Ungewöhnlich ist auch die Eigentümerstruktur. Gründer Liang Wen feng hält den verfügbaren Informationen zufolge rund 77 Prozent des Unternehmens. Die Investoren der jüngsten Runde investierten ihr Geld zudem in eine Kommanditgesellschaft, die er selbst leitet, mit einer fünfjährigen Bindungsfrist und ohne Stimmrechte.
Shanghai im Jahr 2027
DeepSeek bereitet eine Notierung an einer Börse auf dem chinesischen Festland vor. Den Antrag könnte das Unternehmen bereits Ende 2026 stellen, und sein Debüt am Shanghaier STAR Market ist für 2027 geplant, möglicherweise schon im zweiten Quartal. Das entscheidende Wort wird die chinesische Börsenaufsicht haben, also die Kommission CSRC.

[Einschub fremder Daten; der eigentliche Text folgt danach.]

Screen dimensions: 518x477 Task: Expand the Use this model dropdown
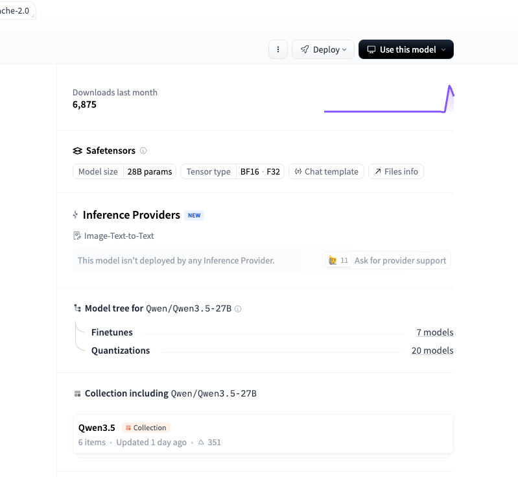pyautogui.click(x=406, y=49)
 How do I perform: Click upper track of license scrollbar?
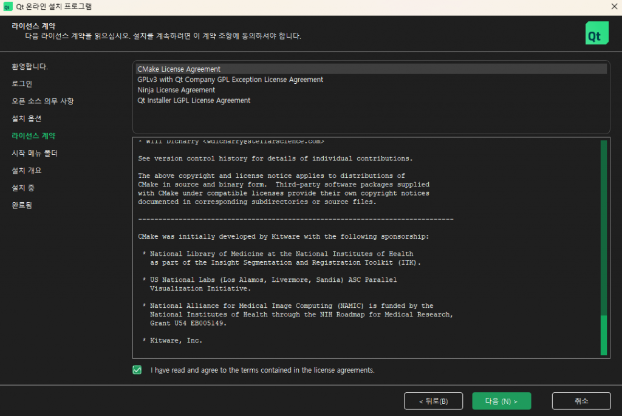pyautogui.click(x=603, y=225)
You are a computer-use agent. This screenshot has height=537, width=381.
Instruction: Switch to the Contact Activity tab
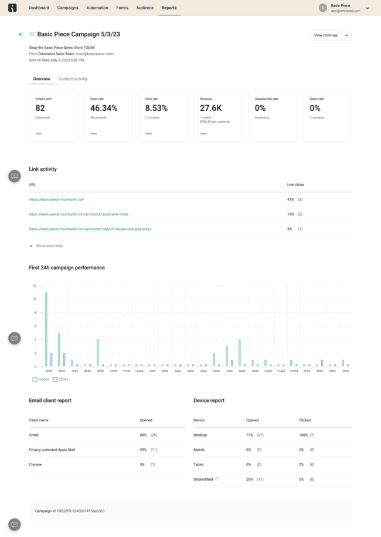pos(73,79)
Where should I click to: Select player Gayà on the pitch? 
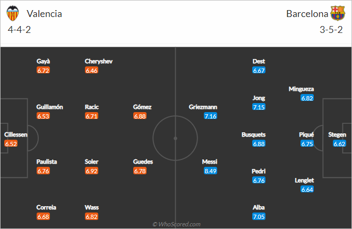[x=43, y=61]
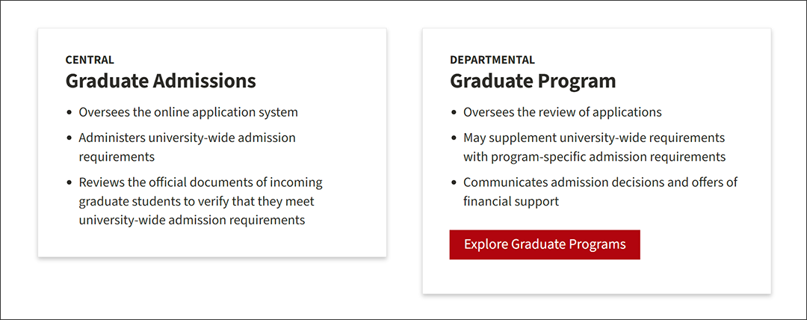This screenshot has width=807, height=320.
Task: Click the CENTRAL label above Graduate Admissions
Action: [90, 60]
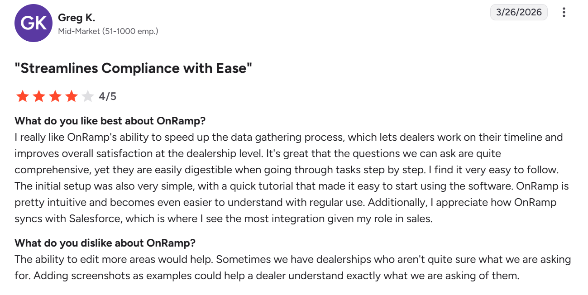Click the fourth orange rating star
Viewport: 588px width, 295px height.
72,96
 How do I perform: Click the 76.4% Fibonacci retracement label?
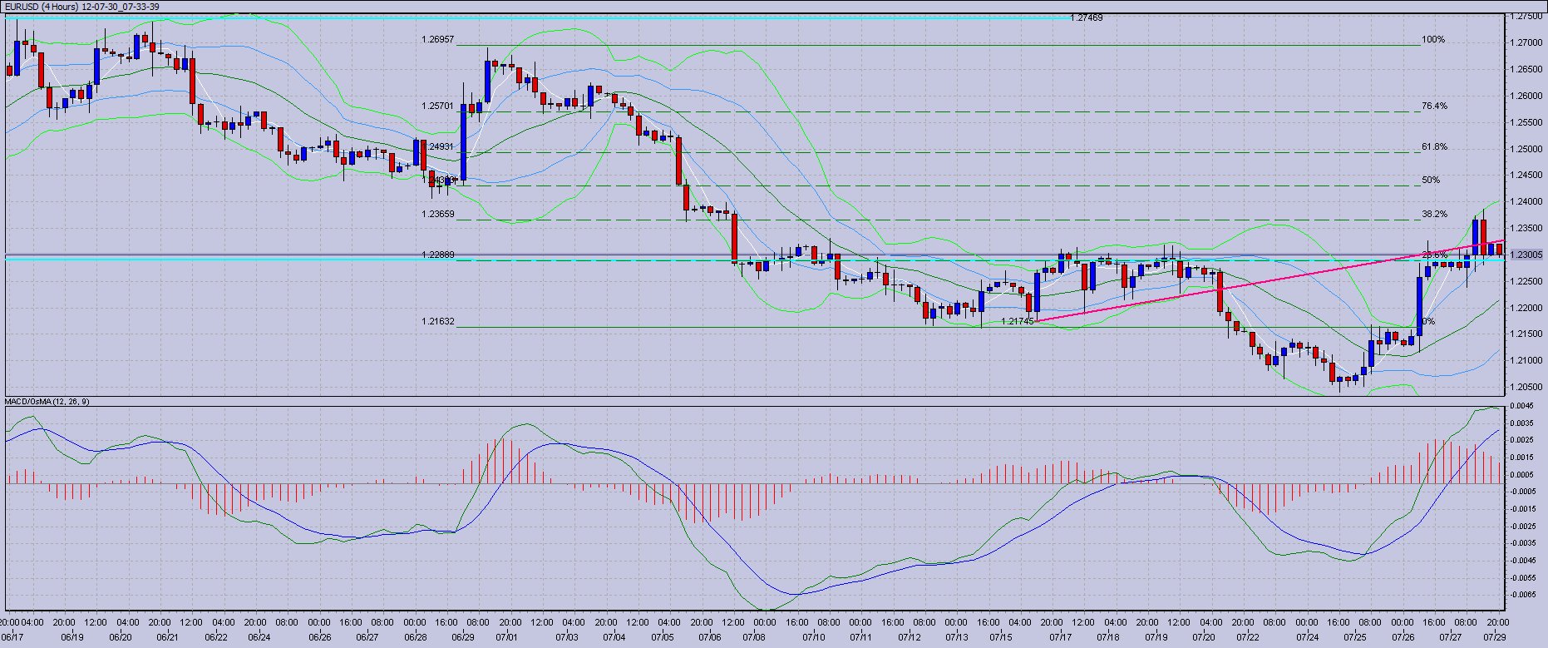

Falls dies gelingt, würde DeepSeek den seltenen Status einer tatsächlich handelbaren chinesischen KI-Aktie erlangen. Der Druck würde dann sowohl auf heimische Konkurrenten wie Zhipu AI oder Moonshot AI als auch auf globale Namen wie OpenAI und Anthropic steigen. Sie alle werden einen solchen Wettbewerber berücksichtigen müssen.
Allein die Ankündigung des Börsengangs ließ die Aktien anderer chinesischer Unternehmen der Branche steigen. Blockonomi verzeichnete in derselben Handelssitzung einen Kurssprung von MiniMax um 15 Prozent und von Knowledge Atlas Tech um neun Prozent.